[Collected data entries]
★ ★ ★ ★ ★ ★ ★
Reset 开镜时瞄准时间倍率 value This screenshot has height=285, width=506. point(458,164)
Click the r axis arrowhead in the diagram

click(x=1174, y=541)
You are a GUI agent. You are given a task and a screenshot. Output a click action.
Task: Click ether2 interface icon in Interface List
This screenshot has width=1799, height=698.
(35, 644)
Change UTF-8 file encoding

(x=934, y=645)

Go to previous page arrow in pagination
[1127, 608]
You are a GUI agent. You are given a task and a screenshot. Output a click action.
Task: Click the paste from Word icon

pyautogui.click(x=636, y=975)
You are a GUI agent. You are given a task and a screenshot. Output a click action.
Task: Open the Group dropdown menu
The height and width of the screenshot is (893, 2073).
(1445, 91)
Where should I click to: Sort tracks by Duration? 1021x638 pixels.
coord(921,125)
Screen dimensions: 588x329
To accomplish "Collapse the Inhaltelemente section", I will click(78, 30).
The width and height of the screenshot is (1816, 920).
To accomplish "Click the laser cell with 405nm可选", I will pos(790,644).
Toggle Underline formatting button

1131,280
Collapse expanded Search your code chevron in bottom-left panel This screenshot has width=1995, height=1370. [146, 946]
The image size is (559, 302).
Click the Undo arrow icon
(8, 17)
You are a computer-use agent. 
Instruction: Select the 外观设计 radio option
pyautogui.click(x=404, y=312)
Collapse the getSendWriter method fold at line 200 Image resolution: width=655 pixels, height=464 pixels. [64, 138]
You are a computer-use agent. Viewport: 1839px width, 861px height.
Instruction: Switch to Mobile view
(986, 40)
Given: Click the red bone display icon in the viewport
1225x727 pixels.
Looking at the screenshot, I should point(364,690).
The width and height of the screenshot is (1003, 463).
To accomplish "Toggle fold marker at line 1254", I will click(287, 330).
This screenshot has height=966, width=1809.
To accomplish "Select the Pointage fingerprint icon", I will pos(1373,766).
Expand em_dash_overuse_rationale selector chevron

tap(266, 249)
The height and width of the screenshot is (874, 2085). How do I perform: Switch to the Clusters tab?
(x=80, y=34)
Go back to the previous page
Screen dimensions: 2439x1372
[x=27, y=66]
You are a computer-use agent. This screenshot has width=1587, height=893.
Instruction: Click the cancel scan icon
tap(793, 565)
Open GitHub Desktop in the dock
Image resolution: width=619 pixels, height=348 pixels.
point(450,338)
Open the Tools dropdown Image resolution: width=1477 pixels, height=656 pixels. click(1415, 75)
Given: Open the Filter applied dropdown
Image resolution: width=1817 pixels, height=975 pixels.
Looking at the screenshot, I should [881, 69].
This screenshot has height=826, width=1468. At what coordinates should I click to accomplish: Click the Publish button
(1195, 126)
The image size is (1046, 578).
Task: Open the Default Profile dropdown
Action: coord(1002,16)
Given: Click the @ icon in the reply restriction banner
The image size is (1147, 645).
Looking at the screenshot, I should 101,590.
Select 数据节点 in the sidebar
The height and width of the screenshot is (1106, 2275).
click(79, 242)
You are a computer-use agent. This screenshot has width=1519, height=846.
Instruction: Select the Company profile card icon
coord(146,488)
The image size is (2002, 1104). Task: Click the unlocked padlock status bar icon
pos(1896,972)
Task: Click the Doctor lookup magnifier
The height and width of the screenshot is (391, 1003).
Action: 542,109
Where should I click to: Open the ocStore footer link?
★ ★ ★ ★ ★ ★ ★
ABOUT THIS EXERCISE. Without omission, return all of the records exactly as given.

ANSWER BOX.
Reset 开镜时瞄准时间倍率 value This screenshot has height=285, width=506. point(458,164)
Click the r axis arrowhead in the diagram

click(x=1174, y=541)
You are a GUI agent. You are given a task and a screenshot. Output a click action.
Task: Click ether2 interface icon in Interface List
This screenshot has width=1799, height=698.
(35, 644)
Change UTF-8 file encoding

(x=934, y=645)

Go to previous page arrow in pagination
[1127, 608]
You are a GUI agent. You are given a task and a screenshot. Output a click action.
Task: Click the paste from Word icon

pyautogui.click(x=636, y=975)
You are a GUI agent. You are given a task and a screenshot. Output a click action.
Task: Open the Group dropdown menu
The height and width of the screenshot is (893, 2073).
(1445, 91)
Where should I click to: Sort tracks by Duration? 1021x638 pixels.
coord(921,125)
Screen dimensions: 588x329
To accomplish "Collapse the Inhaltelemente section", I will click(78, 30).
The width and height of the screenshot is (1816, 920).
To accomplish "Click the laser cell with 405nm可选", I will pos(790,644).
Toggle Underline formatting button

1131,280
Collapse expanded Search your code chevron in bottom-left panel This screenshot has width=1995, height=1370. [146, 946]
The image size is (559, 302).
Click the Undo arrow icon
(8, 17)
You are a computer-use agent. 
Instruction: Select the 外观设计 radio option
pyautogui.click(x=404, y=312)
Collapse the getSendWriter method fold at line 200 Image resolution: width=655 pixels, height=464 pixels. [64, 138]
You are a computer-use agent. Viewport: 1839px width, 861px height.
Instruction: Switch to Mobile view
(986, 40)
Given: Click the red bone display icon in the viewport
1225x727 pixels.
Looking at the screenshot, I should point(364,690).
The width and height of the screenshot is (1003, 463).
To accomplish "Toggle fold marker at line 1254", I will click(287, 330).
This screenshot has height=966, width=1809.
To accomplish "Select the Pointage fingerprint icon", I will pos(1373,766).
Expand em_dash_overuse_rationale selector chevron

tap(266, 249)
The height and width of the screenshot is (874, 2085). How do I perform: Switch to the Clusters tab?
(x=80, y=34)
Go back to the previous page
Screen dimensions: 2439x1372
[x=27, y=66]
You are a computer-use agent. This screenshot has width=1587, height=893.
Instruction: Click the cancel scan icon
tap(793, 565)
Open GitHub Desktop in the dock
Image resolution: width=619 pixels, height=348 pixels.
point(450,338)
Open the Tools dropdown Image resolution: width=1477 pixels, height=656 pixels. click(1415, 75)
Given: Open the Filter applied dropdown
Image resolution: width=1817 pixels, height=975 pixels.
Looking at the screenshot, I should [881, 69].
This screenshot has height=826, width=1468. At what coordinates should I click to accomplish: Click the Publish button
(1195, 126)
The image size is (1046, 578).
Task: Open the Default Profile dropdown
Action: coord(1002,16)
Given: Click the @ icon in the reply restriction banner
The image size is (1147, 645).
Looking at the screenshot, I should 101,590.
Select 数据节点 in the sidebar
The height and width of the screenshot is (1106, 2275).
click(79, 242)
You are a computer-use agent. This screenshot has width=1519, height=846.
Instruction: Select the Company profile card icon
coord(146,488)
The image size is (2002, 1104). Task: Click the unlocked padlock status bar icon
pos(1896,972)
Task: Click the Doctor lookup magnifier
The height and width of the screenshot is (391, 1003).
Action: 542,109
Where should I click to: Open the ocStore footer link?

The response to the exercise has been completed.